Re: 9.1.3 backends getting stuck in 'startup'

From: Jeff Frost <jeff(at)pgexperts(dot)com>
To: Tom Lane <tgl(at)sss(dot)pgh(dot)pa(dot)us>
Cc: pgsql-bugs(at)postgresql(dot)org
Subject: Re: 9.1.3 backends getting stuck in 'startup'
Date: 2012-05-24 20:40:59
Message-ID: 4FBE9CDB.3030009@pgexperts.com
Views: Raw Message | Whole Thread | Download mbox | Resend email
Thread:
Lists: pgsql-bugs

On 05/24/12 12:21, Tom Lane wrote:
> Jeff Frost <jeff(at)pgexperts(dot)com> writes:
>> A few times today, we've seen postgresql 9.1.3 backends on Ubuntu 11.10 x86_64
>> get stuck in 'startup' mode. By that I mean the set_ps_output mode. Postgres
>> is installed via Martin Pitt's packages.
> I took another look at your original report here, and noticed something
> that had escaped me the first time: the backtrace shows that what that
> backend is doing is loading critical relcache entries the hard way, that
> is, via seqscans on the system catalogs. This happens when the relcache
> cache file (pg_internal.init) is missing or stale.

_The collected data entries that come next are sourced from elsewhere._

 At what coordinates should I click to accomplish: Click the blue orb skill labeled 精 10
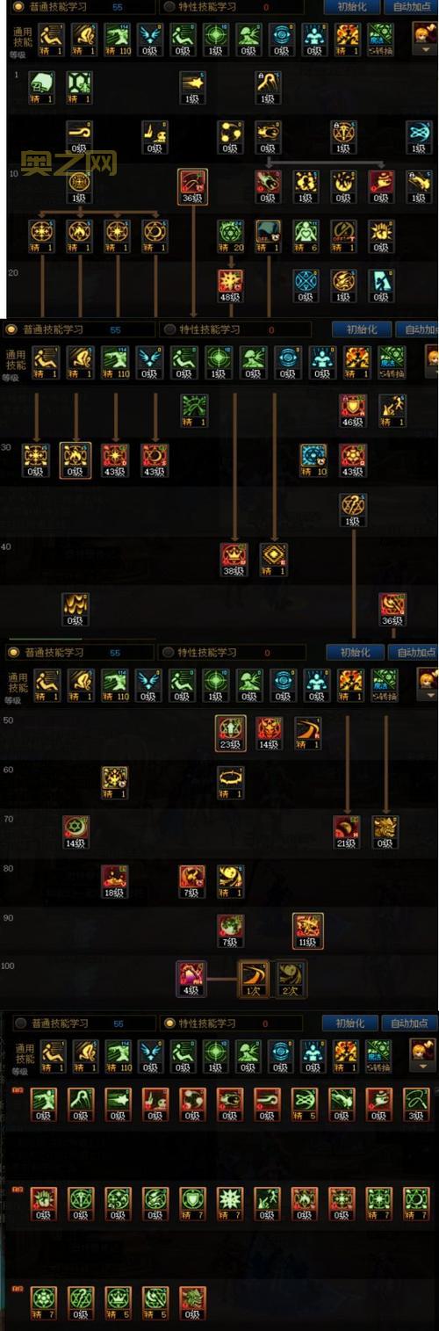pyautogui.click(x=313, y=460)
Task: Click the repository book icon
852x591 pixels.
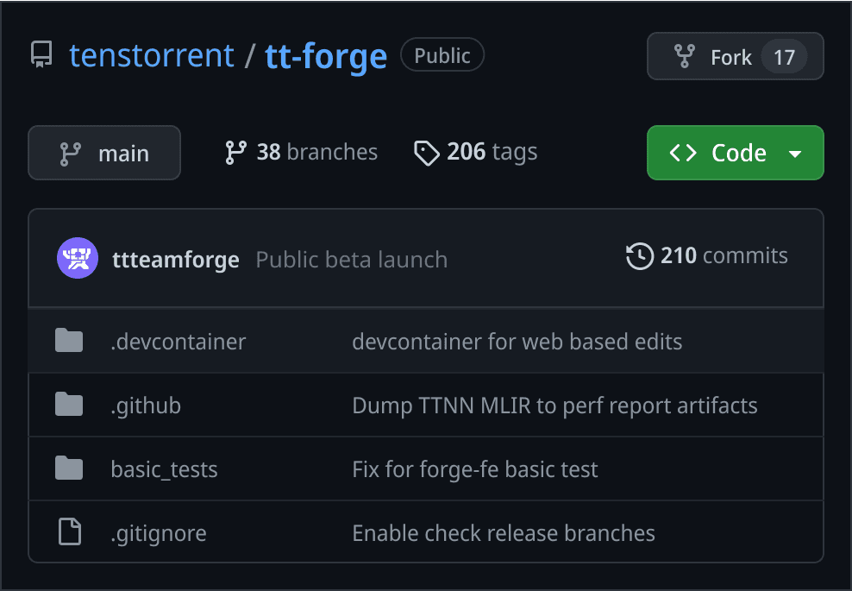Action: tap(41, 54)
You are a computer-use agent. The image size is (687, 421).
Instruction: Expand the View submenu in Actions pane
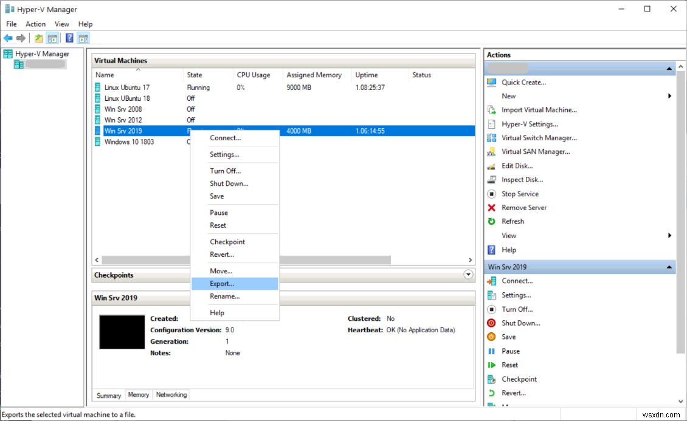669,235
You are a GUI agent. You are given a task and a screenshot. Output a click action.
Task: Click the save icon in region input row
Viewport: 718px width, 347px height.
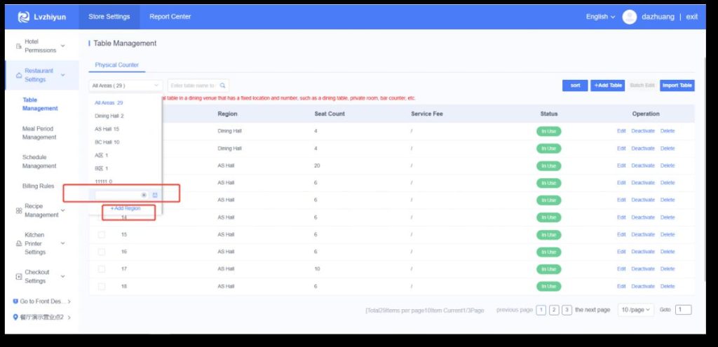coord(155,195)
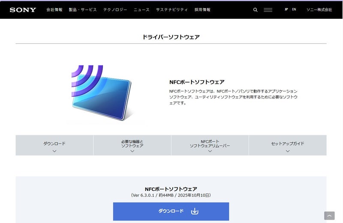Open テクノロジー menu
Viewport: 343px width, 223px height.
click(115, 10)
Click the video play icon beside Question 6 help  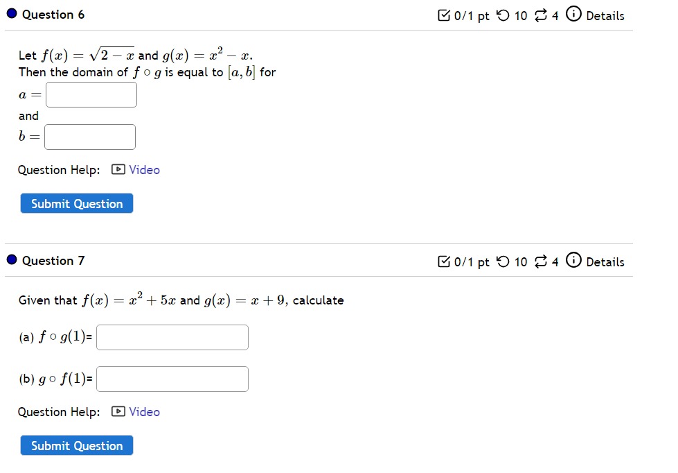click(118, 169)
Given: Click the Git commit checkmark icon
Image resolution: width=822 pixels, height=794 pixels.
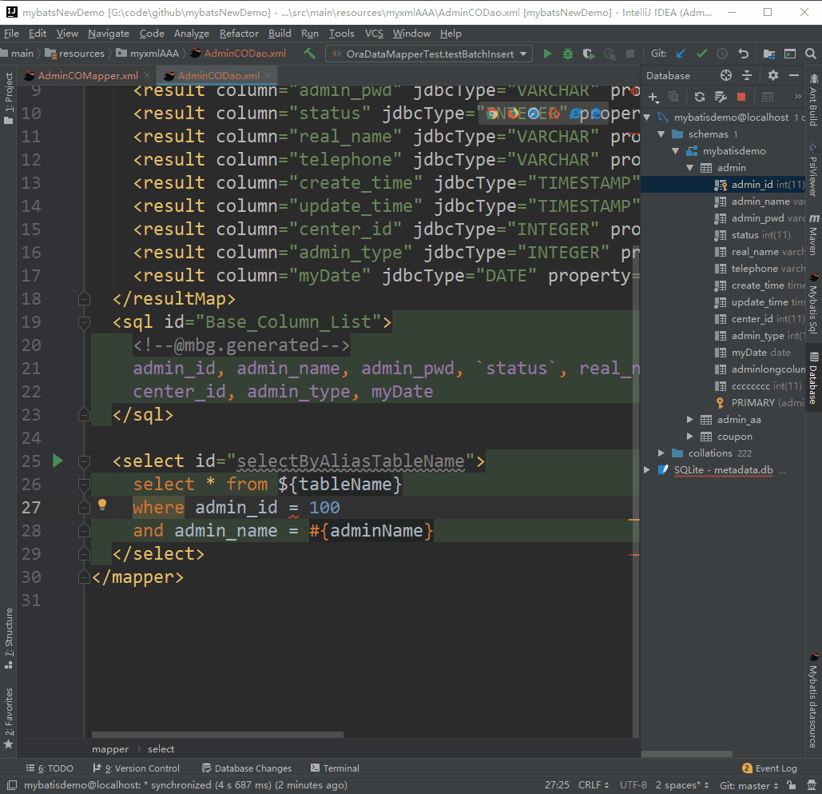Looking at the screenshot, I should click(x=701, y=54).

A backend that has
> to go through that will write a new pg_internal.init file when it's
> done; but if many sessions are connecting at the same time, they'll each
> have to do it until someone succeeds in creating a new cache file.
>
> Another piece of evidence is here:
>
>> #5 0x00007f7dd3d91ca4 in ReadBufferExtended (reln=0x7f7dd3b17540,
>> forkNum=MAIN_FORKNUM, blockNum=201362, mode=RBM_NORMAL, strategy=<optimized
>> out>) at bufmgr.c:246
> It's possible that gdb is lying to us, but it sure looks like this read
> request is for block 201362 of pg_attribute (I know it's pg_attribute
> from the location of the heap_getnext call). That's 1.5Gb into the
> relation, and who knows if it's anywhere near the end yet.
>
> So in other words, we've got a boatload of backends all seqscanning a
> pretty darn large relation, and doing so multiple times. That's
> probably enough to explain why it took a long time to finish
> initializing; the locking business is likely a red herring.
>
> How big is pg_attribute normally in this database? I'm suspicious that
> what triggered this is some major bloating of pg_attribute (and maybe
> some of the other catalogs too). Once you had that, relcache cache file
> invalidations are a fairly routine occurrence --- I think an autovacuum
> on one of the system catalogs would trigger that, for example.
>
> regards, tom lane

Interesting! Fortunately, that data directory is still lying around even
though we initdb'd to get a working system.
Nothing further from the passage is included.